8 questions to ask about your medications

Feel Good, Topics, What You Should Know

Whether by prescription or over the counter, medications can help us feel better. As October is Talk About Your Medicines month, we are bringing awareness to the importance of understanding medicine labels as a vital part of maintaining your health. 

Over the counter (OTC) medications will include a drug fact label that will instruct you in how to properly take the medicine, how to avoid side effects, uses and warnings. OTC medications can include cold and pain relievers, vitamins, supplements and herbal remedies.

“Over the counter medications are still drugs,” explains Chelsea Branch, PharmD, Inpatient Pharmacy Clinical Manager at McLaren Port Huron. “It is vital for people to be aware of any potential interactions with other medications you may be taking. Before starting any new prescription or OTC medication, be sure to read the label or ask your pharmacist.”

Prescription medications also contain information from the pharmacy or from the drug manufacturer. While this information may seem overwhelming, it is provided for your safety. Before starting any medication, be sure to look over the information included with your prescription and use these tips when speaking to your pharmacist or health care provider.

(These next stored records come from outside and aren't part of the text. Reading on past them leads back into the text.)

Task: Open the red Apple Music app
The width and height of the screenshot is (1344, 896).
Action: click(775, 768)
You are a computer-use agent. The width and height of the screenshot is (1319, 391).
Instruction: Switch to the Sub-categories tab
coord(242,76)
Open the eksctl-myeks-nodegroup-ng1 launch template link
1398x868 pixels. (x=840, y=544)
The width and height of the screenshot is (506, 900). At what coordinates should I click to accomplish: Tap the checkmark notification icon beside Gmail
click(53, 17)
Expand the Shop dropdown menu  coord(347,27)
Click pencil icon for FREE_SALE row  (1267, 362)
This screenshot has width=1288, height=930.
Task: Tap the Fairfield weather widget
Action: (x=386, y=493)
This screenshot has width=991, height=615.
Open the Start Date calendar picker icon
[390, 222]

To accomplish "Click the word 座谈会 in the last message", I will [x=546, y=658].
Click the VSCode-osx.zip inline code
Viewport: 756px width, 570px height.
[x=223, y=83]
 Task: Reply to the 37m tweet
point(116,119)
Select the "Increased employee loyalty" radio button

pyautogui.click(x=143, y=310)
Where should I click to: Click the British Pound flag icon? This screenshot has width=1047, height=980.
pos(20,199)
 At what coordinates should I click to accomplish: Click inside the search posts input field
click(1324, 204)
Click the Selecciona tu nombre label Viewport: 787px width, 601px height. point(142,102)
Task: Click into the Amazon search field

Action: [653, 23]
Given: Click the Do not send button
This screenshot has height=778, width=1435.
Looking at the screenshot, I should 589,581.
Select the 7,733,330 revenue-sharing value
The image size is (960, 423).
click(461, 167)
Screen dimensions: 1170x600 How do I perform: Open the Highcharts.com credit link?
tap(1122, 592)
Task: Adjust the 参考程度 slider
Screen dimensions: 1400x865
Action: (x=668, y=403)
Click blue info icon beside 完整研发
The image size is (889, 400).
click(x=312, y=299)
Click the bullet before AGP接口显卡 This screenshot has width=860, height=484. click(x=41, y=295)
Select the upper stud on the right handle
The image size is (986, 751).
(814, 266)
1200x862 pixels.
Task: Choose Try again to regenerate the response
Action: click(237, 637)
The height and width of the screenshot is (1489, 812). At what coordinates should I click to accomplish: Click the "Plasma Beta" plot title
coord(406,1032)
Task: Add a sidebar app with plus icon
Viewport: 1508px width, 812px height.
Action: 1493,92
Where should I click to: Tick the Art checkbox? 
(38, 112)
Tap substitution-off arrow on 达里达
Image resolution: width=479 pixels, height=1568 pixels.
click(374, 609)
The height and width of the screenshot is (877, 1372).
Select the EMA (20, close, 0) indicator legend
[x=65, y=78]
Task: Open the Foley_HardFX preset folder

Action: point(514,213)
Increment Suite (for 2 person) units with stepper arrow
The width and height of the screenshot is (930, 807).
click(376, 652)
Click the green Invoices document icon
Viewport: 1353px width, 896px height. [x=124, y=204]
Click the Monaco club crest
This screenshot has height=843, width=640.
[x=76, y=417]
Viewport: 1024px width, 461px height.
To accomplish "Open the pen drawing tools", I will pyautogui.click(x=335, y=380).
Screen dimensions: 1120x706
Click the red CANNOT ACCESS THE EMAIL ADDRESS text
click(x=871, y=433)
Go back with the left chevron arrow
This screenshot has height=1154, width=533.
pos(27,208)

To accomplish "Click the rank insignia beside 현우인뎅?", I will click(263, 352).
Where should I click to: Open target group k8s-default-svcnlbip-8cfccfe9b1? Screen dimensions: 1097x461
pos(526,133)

8 Questions to Ask About the Medicines You Take

  1. What’s the name of the medicine (both trade and generic) and what is it for? 
2. Are there special instructions on how and when to take it, and for how long? 
3. What should I do if I miss a dose?
4. When should I expect the medicine to begin to work, and how will I know if it’s working or not working? 
5. What are the common side effects, and what should I do if I experience them? 
6. Should I avoid any foods, drinks, alcohol or other medicines while taking this prescription? 
7. Will this medicine work safely with my other medications, including other prescription medicines, over-the-counter medicines, vitamins and other supplements? 
8. Is there any additional information I should know about this medicine?